**REQUIREMENT**:
Return the lines below that contain the word "will".

(Items listed in a dataset)
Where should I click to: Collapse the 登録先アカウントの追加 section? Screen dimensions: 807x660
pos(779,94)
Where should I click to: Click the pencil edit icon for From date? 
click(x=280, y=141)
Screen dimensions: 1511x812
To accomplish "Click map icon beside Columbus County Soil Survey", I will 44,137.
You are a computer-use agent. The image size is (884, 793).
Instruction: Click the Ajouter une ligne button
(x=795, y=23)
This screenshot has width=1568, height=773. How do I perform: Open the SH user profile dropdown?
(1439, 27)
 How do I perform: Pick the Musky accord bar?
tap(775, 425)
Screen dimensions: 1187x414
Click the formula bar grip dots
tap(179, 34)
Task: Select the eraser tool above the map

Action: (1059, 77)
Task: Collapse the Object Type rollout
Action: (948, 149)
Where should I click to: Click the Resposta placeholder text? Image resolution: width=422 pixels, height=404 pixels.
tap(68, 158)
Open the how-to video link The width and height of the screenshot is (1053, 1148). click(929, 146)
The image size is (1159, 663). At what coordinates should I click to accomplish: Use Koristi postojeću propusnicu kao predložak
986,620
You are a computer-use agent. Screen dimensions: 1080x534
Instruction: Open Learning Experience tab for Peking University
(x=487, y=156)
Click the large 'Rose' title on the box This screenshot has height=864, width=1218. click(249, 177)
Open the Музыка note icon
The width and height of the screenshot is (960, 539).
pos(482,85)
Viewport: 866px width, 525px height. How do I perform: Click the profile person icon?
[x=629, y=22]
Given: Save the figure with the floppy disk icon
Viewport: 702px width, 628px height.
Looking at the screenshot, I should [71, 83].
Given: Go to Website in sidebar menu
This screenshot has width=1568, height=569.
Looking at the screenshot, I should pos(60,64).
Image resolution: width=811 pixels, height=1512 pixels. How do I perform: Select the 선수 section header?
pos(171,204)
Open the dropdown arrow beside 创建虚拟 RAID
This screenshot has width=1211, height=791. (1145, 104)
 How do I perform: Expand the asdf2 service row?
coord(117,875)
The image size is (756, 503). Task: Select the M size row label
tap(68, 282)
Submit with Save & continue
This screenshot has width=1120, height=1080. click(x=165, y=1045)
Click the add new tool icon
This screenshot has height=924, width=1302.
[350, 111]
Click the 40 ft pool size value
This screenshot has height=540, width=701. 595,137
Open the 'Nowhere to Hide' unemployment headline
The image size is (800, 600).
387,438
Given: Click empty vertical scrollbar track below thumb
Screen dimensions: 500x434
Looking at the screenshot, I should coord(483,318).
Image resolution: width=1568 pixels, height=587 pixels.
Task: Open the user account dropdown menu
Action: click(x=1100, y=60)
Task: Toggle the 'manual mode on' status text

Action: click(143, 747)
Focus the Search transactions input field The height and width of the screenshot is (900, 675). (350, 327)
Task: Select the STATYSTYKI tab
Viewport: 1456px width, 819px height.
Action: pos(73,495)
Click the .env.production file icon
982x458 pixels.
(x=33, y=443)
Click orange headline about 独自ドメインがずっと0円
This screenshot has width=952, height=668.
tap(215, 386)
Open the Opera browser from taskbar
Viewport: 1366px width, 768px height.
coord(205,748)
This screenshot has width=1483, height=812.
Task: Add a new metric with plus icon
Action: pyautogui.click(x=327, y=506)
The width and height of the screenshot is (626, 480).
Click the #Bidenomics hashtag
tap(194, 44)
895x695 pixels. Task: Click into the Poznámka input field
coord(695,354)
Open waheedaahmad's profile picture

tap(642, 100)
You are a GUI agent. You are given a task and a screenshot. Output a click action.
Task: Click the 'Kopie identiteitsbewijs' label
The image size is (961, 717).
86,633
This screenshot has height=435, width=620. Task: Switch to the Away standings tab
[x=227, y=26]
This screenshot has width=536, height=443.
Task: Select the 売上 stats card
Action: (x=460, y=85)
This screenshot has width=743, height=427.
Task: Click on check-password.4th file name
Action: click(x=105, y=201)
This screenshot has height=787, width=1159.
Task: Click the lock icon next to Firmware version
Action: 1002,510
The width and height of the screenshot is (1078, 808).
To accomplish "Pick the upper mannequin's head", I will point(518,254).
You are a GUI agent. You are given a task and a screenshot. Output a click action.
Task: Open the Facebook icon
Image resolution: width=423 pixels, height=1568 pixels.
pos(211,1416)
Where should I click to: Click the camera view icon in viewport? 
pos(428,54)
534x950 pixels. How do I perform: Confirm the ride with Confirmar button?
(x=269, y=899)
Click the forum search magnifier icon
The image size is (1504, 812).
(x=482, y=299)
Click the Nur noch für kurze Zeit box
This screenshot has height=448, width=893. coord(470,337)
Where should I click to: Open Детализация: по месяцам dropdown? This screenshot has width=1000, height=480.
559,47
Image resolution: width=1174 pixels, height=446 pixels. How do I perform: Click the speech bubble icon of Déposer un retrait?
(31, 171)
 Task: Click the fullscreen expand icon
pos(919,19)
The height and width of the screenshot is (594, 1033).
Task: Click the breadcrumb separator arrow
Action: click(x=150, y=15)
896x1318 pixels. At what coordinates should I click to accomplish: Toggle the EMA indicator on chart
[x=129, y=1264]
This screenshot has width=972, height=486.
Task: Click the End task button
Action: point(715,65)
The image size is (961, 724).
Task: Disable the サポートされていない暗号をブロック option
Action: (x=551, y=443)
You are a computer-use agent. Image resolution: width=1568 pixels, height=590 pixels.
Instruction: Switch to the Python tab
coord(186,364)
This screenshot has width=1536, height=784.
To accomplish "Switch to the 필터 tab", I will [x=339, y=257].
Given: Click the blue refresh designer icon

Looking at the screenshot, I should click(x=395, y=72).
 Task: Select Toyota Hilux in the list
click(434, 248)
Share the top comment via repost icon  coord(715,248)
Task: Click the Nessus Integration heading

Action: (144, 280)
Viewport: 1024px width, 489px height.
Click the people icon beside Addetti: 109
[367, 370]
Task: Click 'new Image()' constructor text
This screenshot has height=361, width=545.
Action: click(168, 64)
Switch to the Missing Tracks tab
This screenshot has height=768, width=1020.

**TASK RESULT**:
To accomplish "Click map icon beside Columbus County Soil Survey", I will 44,137.
To accomplish "Pick the upper mannequin's head", I will point(518,254).
To accomplish "Switch to the 필터 tab", I will [x=339, y=257].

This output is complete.